Plant aloe vera in loose, well-draining soil, such as cactus soil. It also thrives in sandy soils, so you can throw in some perlite or sand with a good-quality potting mix. If planting in pots, keep in mind that a 12-inch-tall aloe vera plant can easily thrive in a 6-inch pot.
Fertilize your aloe plant every couple months with a succulent fertilizer found at your local gardening store. If you live in optimum growing conditions (with little to moderate rainfall), fertilize only a couple times a year.
Water your aloe vera sparingly, as it doesn't need a lot. The soil also needs to completely dry out (which usually takes at least a week) before watering again. During the winter, water it even less, every three to four weeks.

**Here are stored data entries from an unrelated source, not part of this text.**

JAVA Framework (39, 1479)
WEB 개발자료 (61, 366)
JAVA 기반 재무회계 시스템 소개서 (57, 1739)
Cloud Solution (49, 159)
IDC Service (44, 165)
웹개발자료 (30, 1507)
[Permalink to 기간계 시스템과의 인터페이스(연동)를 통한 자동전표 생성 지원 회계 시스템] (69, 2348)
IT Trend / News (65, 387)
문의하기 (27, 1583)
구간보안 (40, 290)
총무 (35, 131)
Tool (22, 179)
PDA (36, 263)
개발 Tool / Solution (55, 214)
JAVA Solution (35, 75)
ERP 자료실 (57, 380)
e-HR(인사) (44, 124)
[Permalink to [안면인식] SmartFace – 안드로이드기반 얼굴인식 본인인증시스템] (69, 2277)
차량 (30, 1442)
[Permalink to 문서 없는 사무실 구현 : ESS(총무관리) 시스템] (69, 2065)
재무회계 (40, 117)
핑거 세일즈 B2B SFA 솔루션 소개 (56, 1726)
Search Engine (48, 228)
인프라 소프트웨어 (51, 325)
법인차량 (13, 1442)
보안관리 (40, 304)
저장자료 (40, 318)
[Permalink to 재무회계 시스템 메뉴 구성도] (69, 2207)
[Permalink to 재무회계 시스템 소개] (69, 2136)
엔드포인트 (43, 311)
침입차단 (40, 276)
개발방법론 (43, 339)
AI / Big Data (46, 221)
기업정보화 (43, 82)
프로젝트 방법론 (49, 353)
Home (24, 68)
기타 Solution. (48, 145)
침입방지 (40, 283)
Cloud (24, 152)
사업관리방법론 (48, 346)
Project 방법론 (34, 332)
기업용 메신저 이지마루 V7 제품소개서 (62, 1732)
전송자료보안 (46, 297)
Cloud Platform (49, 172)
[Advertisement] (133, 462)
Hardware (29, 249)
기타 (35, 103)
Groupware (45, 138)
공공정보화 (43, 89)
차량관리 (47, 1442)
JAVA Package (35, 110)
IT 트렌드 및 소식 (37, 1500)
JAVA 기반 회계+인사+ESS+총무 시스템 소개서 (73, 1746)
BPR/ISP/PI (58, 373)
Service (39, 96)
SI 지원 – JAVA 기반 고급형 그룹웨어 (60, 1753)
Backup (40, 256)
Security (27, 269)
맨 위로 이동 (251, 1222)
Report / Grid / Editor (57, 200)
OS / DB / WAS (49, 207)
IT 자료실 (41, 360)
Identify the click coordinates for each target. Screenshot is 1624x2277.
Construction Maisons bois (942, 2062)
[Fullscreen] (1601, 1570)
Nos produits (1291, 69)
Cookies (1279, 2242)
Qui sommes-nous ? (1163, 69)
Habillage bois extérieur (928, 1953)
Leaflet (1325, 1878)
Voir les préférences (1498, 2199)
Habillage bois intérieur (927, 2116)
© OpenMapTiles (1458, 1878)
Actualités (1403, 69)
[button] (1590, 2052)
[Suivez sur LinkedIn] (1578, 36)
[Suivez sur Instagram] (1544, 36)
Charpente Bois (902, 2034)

Place your plant in a sunny spot. If you live in a cold environment, keep your aloe vera plant in a pot in a very sunny window sill. Because the plant contains more than 95 percent water, it is extremely susceptible to frost.
Propagate your healthy aloe by removing the small offset shoots near the base of the plant with your hands or pruning scissors. Insert these into soil where you want them, and continue caring for those offshoots like the large plant.
Cut back aloe vera flowering shoots after they bloom, turn brown and die. These will be stick-like items that grow straight up into the air, very tall. Otherwise, the only requirement is to prune back dying or dead parts of the plant.